School Exclusions: Governors’ Policy and DfE Guidance Set the Legal Test; Behaviour Policies Cannot Elevate the Threshold — Immaterial Errors and High‑Intensity Review Clarified in SAG v Governing Body of Winchmore School [2025] EWCA Civ 1335

School Exclusions: Governors’ Policy and DfE Guidance Set the Legal Test; Behaviour Policies Cannot Elevate the Threshold — Immaterial Errors and High‑Intensity Review Clarified

Case: SAG, R (On the Application Of) v Governing Body of Winchmore School [2025] EWCA Civ 1335 (Court of Appeal, Civil Division, 21 October 2025)

Coram: Edis LJ (dissent), Elisabeth Laing LJ (majority), Arnold LJ (majority)
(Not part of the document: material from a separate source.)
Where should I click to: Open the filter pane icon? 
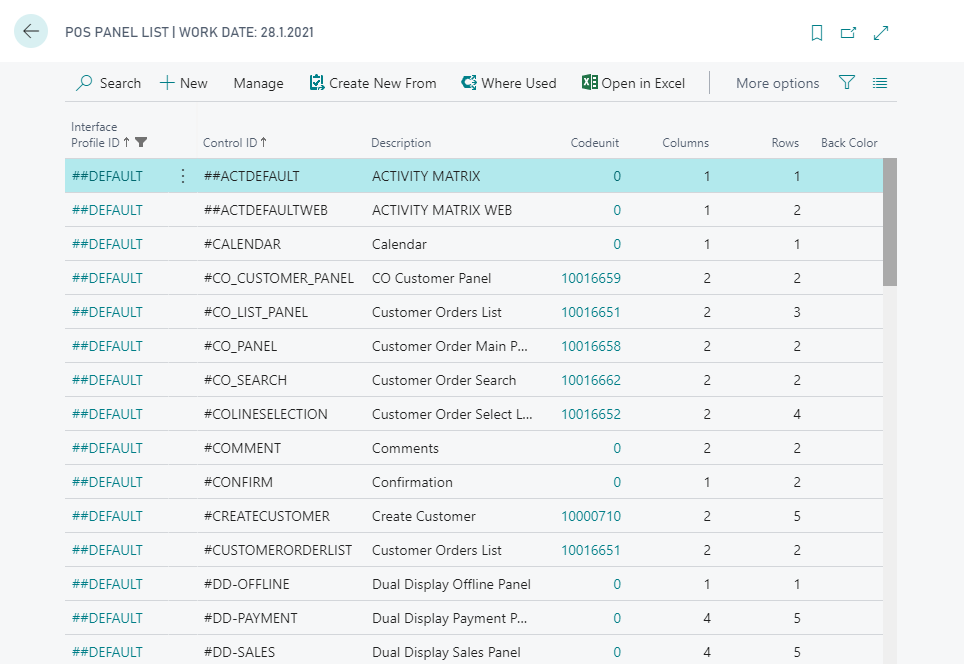(847, 83)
Result: Appeal dismissed (by majority). Permanent exclusion decision stands.


Introduction

This appeal concerns the boundaries of judicial intervention in school discipline and clarifies the policy framework governing permanent exclusions in maintained schools. SAG, a 14-year-old pupil, was permanently excluded following misconduct on a school skiing trip. The Governors’ Disciplinary Committee (GDC) initially upheld the headteacher’s decision, but an Independent Review Panel (IRP) quashed that decision for procedural unfairness and directed reconsideration. On reconsideration, the GDC again refused reinstatement. A judicial review challenge to the reconsideration decision was dismissed in the Administrative Court. SAG’s appeal to the Court of Appeal has now been dismissed by a majority.

The judgment addresses three central issues:

  • Which school policy sets the legal threshold for permanent exclusion: the governors’ Exclusions & Suspensions Policy (tracking DfE Guidance) or the headteacher’s Behaviour Policy (which, in one passage, uses the phrase “extremely serious” for one-off incidents)?
  • How far must courts apply a heightened or “anxious” intensity of review in exclusion cases, and what does that require in practice?
  • When will an error in a governing body’s reasons (here, mislabelling the conduct as “burglary”) be treated as immaterial so that the decision is not quashed under section 31(2A) of the Senior Courts Act 1981?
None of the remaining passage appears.